In the post I describe how we did migration of Service CIDR Blocks in the fleet of our kubernetes clusters in production without downtime.
Note: This is a copy of my blog post published in Zendesk Engineering on medium
At Zendesk, we started our Kubernetes journey in September 2015, shortly after version 1.0 was publicly available. At the time of v1.0 not much information was available and we didn’t have a lot of experience, so some configuration choices that made sense four years ago have had to be reconsidered as the years went by.
Our clusters have seen multiple potentially disruptive migrations in production. For example in 2018, we changed the CNI implementation from flannel to AWS VPC CNI Plugin, in 2019 we migrated our etcd installation from v2 to v3 data format, and most recently we performed a Service CIDR Block migration across our live production clusters.
When we originally provisioned clusters we assumed having ClusterIPs in different clusters allocated from the same CIDR Range block would be fine since Service ClusterIPs are only resolvable in-cluster, and therefore we would be conserving valuable private IPv4 network space. So, each of our clusters was configured using the same RFC 1918 private CIDR block for service ClusterIPs.
Since that time hyper-growth in both the scale of our infrastructure and adoption of our Kubernetes platform at Zendesk has led us to consider spreading related microservices across multiple clusters, connected by service mesh technology. Clearly, having the same ClusterIP assigned to different services across clusters had downsides for service discovery and routing that needed to be fixed.
Testing quickly showed that changing the
--service-cluster-ip-range flag on the API Server would not be enough. Existing services would continue to use the old ClusterIPs, whereas kube-proxy would no longer populate IPTables rules for these services, whose old ClusterIPs would then be outside of the configured range. Beyond this, we found that ClusterIPs are immutable.
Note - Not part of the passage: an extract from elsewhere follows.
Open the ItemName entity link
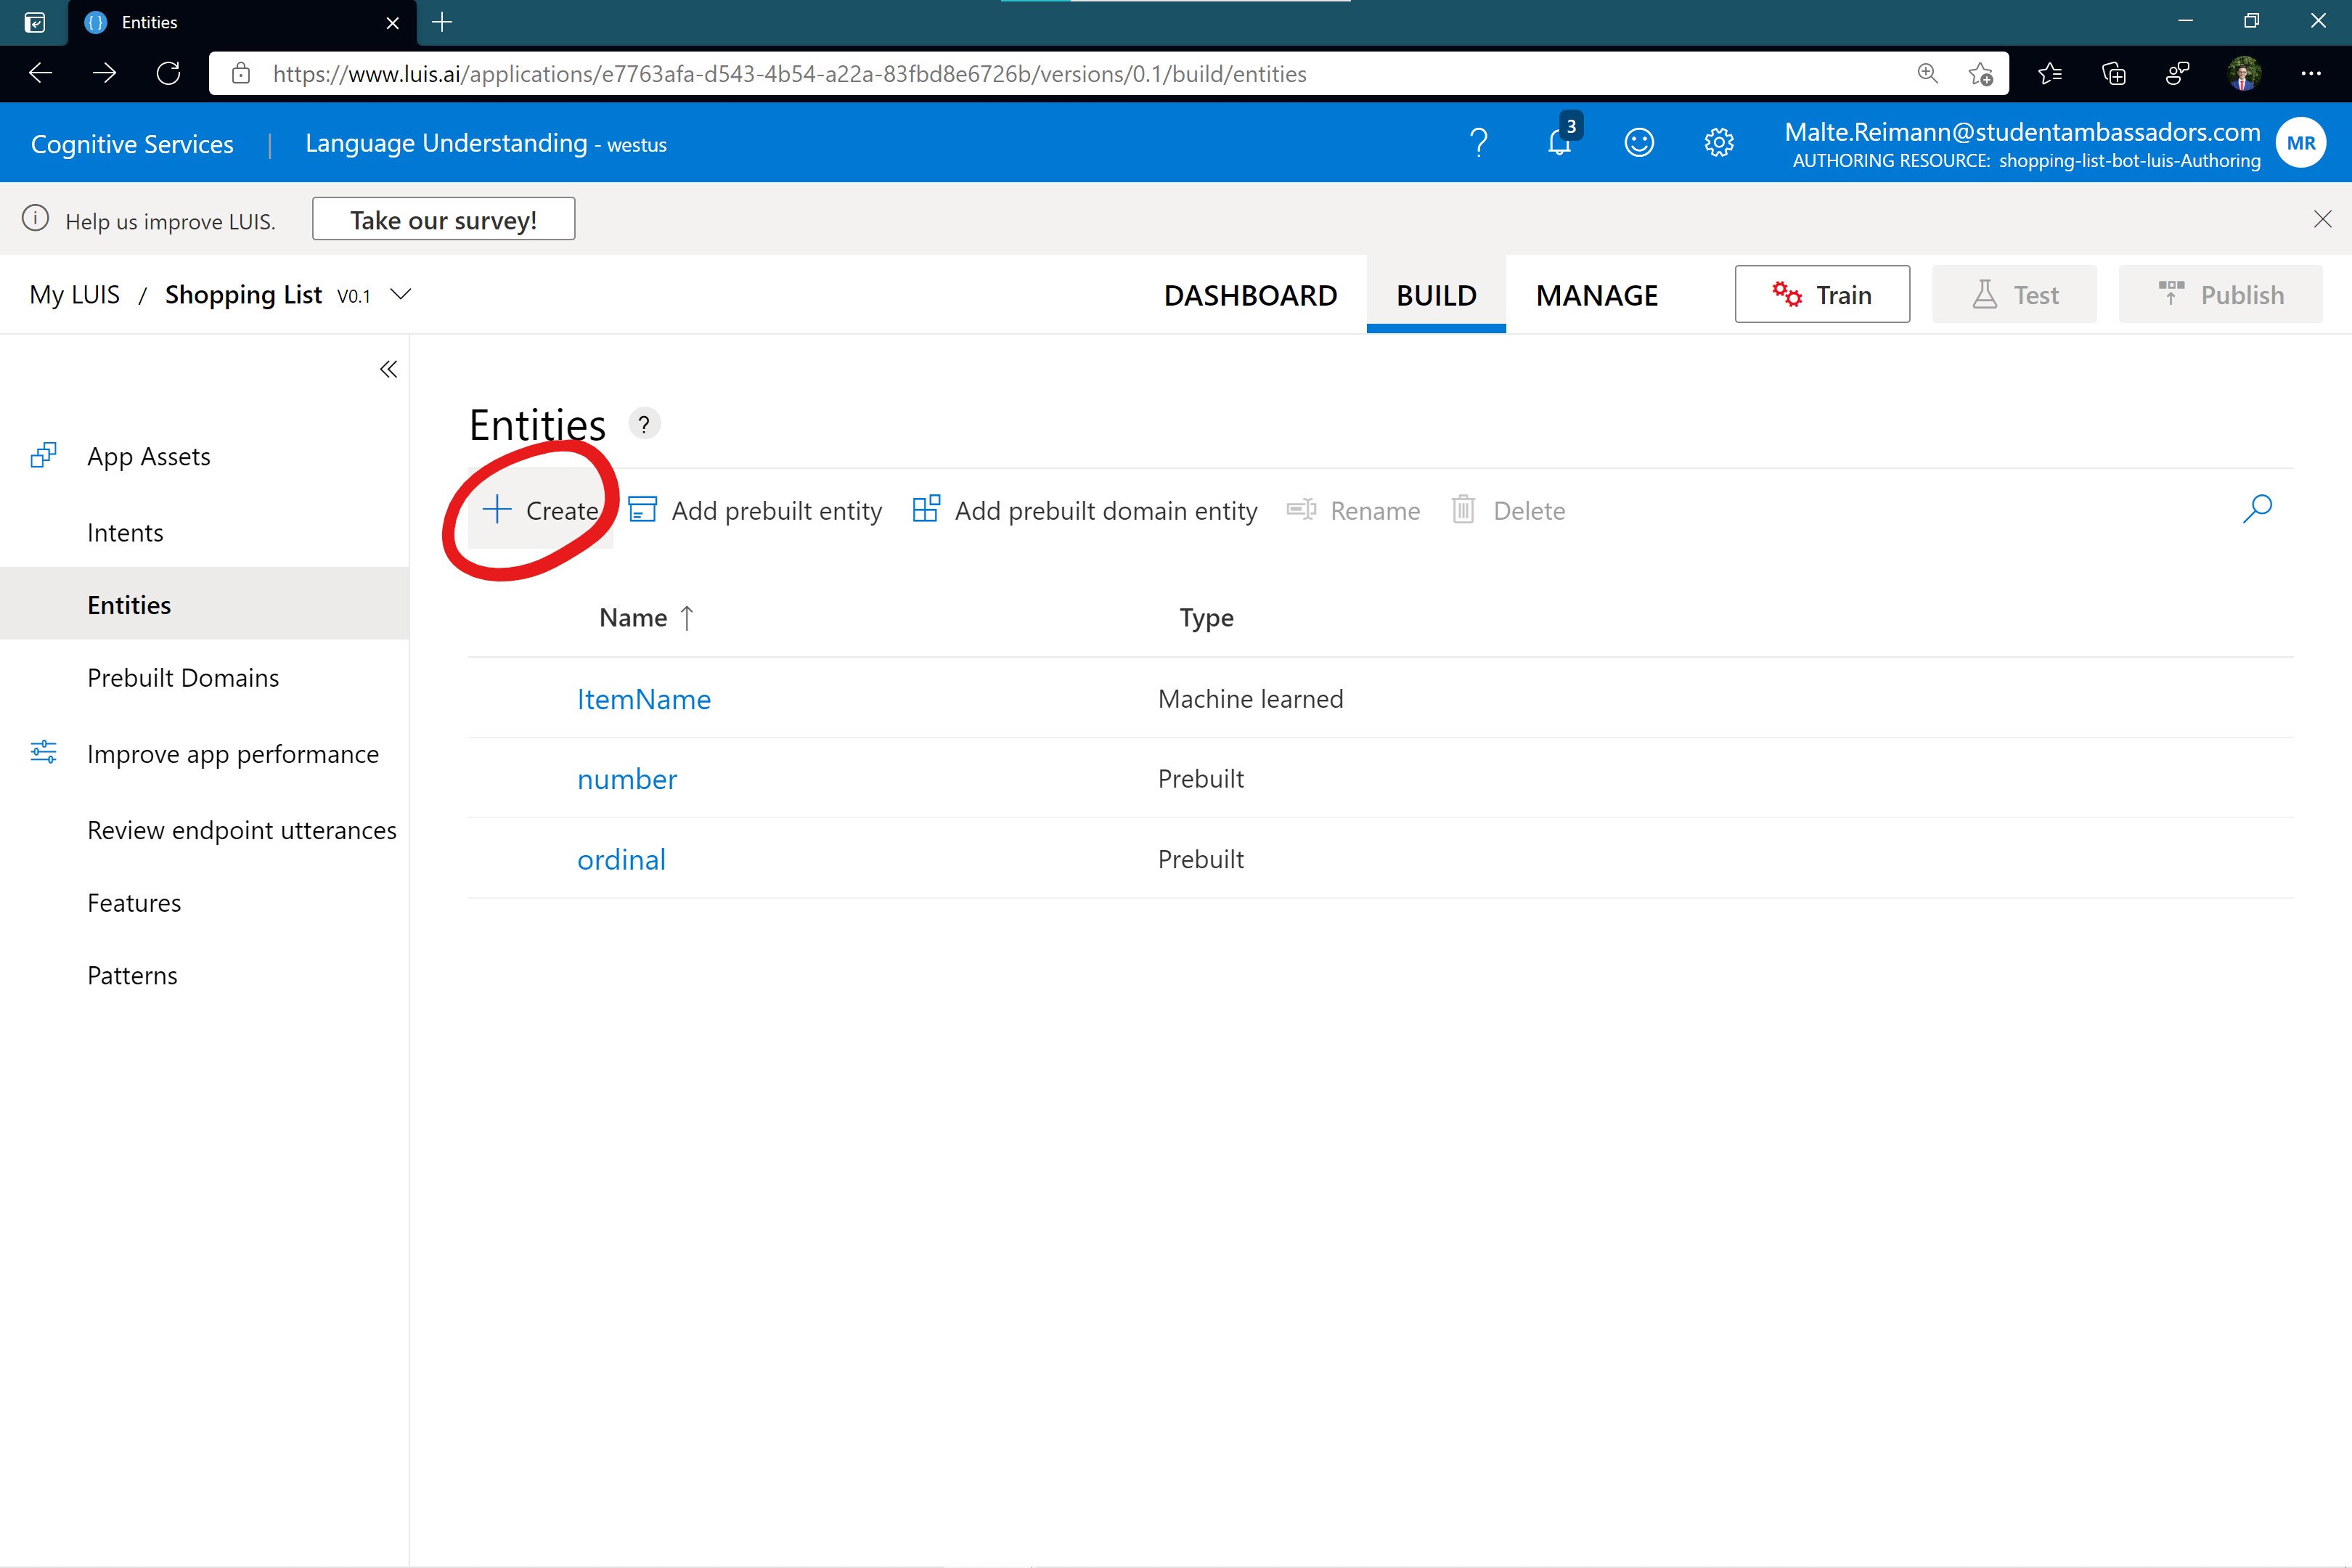This screenshot has height=1568, width=2352. click(x=643, y=699)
In order to update them each service would need to be deleted and recreated to pick up it’s new IP, thus creating a short but unacceptable service interruption in production.
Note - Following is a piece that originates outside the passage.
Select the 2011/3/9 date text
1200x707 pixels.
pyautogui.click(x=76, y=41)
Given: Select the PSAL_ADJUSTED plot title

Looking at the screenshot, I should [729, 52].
To overcome these issues, we performed a few rounds of research and tried different approaches for migration.
We had a brainstorming session and identified several options that might work out:
Finally, we outlined the following migration procedure:
With that in place, we started to test the migration in our staging infrastructure and found a few other issues:
During testing of the migration in our staging clusters, the migration would sometimes fail with an error indicating there are no free Cluster IPs available. After some digging in the kubernetes codebase, we found that there is a RangeAllocation object that stores a bitmap of used IP Addresses in the block, and if Service CIDR changes, the data becomes invalid and causes issues when new ClusterIP is allocated. So, we updated the migration procedure to stop the kube-controller-manager and remove the RangeAllocation object from etcd after confirming it wouldn’t cause any other issues.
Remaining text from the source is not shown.